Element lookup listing
[Begin]

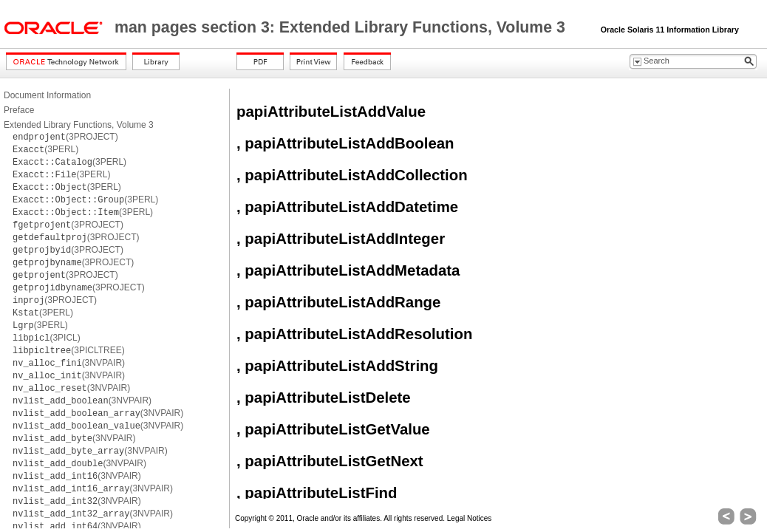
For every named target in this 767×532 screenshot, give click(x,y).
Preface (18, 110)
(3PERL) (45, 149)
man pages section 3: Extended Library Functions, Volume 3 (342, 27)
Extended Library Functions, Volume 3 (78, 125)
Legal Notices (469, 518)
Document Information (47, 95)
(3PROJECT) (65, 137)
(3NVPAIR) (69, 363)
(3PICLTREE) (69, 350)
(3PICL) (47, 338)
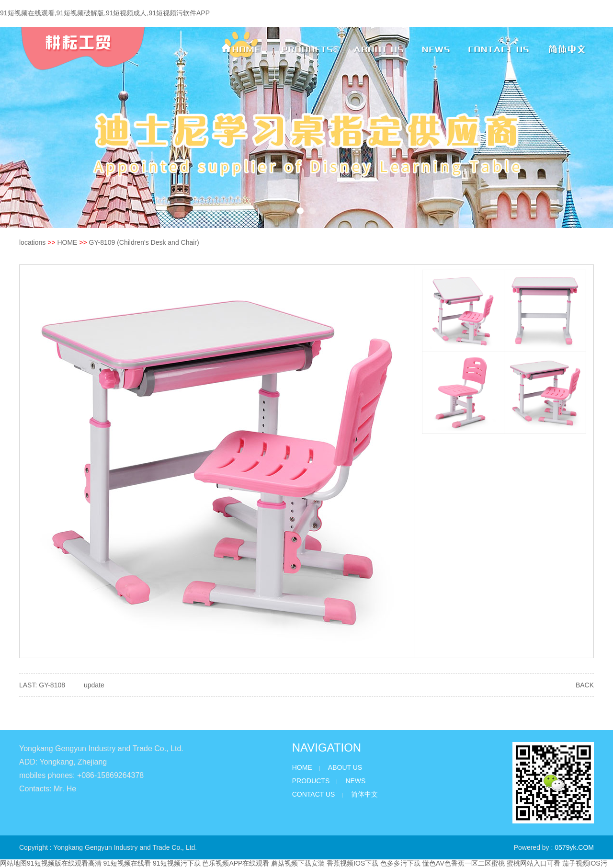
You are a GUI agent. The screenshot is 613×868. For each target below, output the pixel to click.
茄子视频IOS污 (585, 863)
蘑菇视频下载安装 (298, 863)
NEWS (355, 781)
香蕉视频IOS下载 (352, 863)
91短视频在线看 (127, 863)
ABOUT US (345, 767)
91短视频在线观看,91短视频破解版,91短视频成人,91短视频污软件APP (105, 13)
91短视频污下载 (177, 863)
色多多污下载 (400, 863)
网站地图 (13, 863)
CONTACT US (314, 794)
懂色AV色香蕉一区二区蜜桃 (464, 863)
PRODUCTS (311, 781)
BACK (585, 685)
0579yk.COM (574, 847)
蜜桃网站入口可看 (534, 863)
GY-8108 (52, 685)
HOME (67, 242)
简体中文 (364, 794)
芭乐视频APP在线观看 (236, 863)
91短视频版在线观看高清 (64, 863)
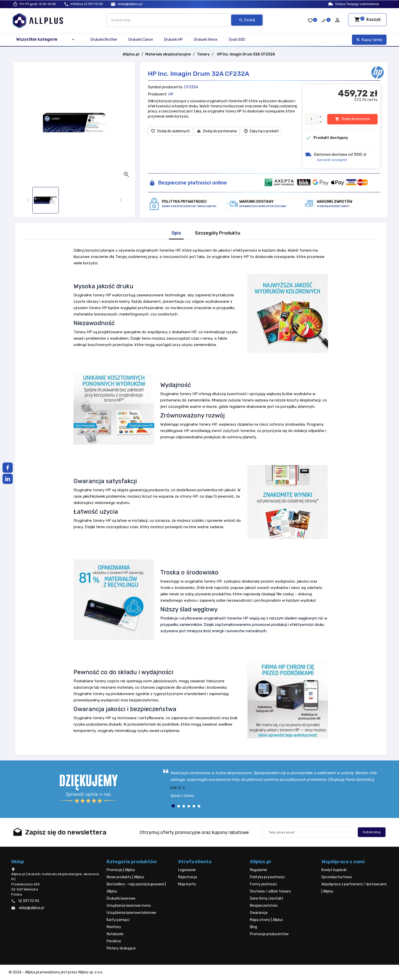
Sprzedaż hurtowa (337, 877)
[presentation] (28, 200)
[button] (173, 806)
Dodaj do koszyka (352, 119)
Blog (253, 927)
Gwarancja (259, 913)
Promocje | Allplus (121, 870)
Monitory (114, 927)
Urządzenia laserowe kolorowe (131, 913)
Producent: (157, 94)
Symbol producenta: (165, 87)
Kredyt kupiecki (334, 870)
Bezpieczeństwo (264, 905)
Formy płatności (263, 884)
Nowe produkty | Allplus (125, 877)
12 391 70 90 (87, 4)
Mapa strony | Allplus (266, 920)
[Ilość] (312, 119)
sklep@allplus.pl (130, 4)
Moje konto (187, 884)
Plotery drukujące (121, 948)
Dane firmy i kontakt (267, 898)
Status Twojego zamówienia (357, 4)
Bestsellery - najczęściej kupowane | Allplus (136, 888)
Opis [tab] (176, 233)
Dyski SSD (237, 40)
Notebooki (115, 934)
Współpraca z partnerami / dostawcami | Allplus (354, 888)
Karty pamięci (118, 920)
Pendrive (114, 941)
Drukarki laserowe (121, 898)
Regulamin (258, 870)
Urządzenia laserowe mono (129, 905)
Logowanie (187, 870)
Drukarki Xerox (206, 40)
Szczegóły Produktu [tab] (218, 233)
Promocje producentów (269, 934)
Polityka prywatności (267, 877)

[End]

*Goal*:
Copy the lines of the listing above verbatim, from the line containing "Opis [tab] (176, 233)" through the line containing "Szczegóły Produktu [tab] (218, 233)", including both of those lines.

*Finished answer*:
Opis [tab] (176, 233)
Dyski SSD (237, 40)
Notebooki (115, 934)
Współpraca z partnerami / dostawcami | Allplus (354, 888)
Karty pamięci (118, 920)
Pendrive (114, 941)
Drukarki laserowe (121, 898)
Regulamin (258, 870)
Urządzenia laserowe mono (129, 905)
Logowanie (187, 870)
Drukarki Xerox (206, 40)
Szczegóły Produktu [tab] (218, 233)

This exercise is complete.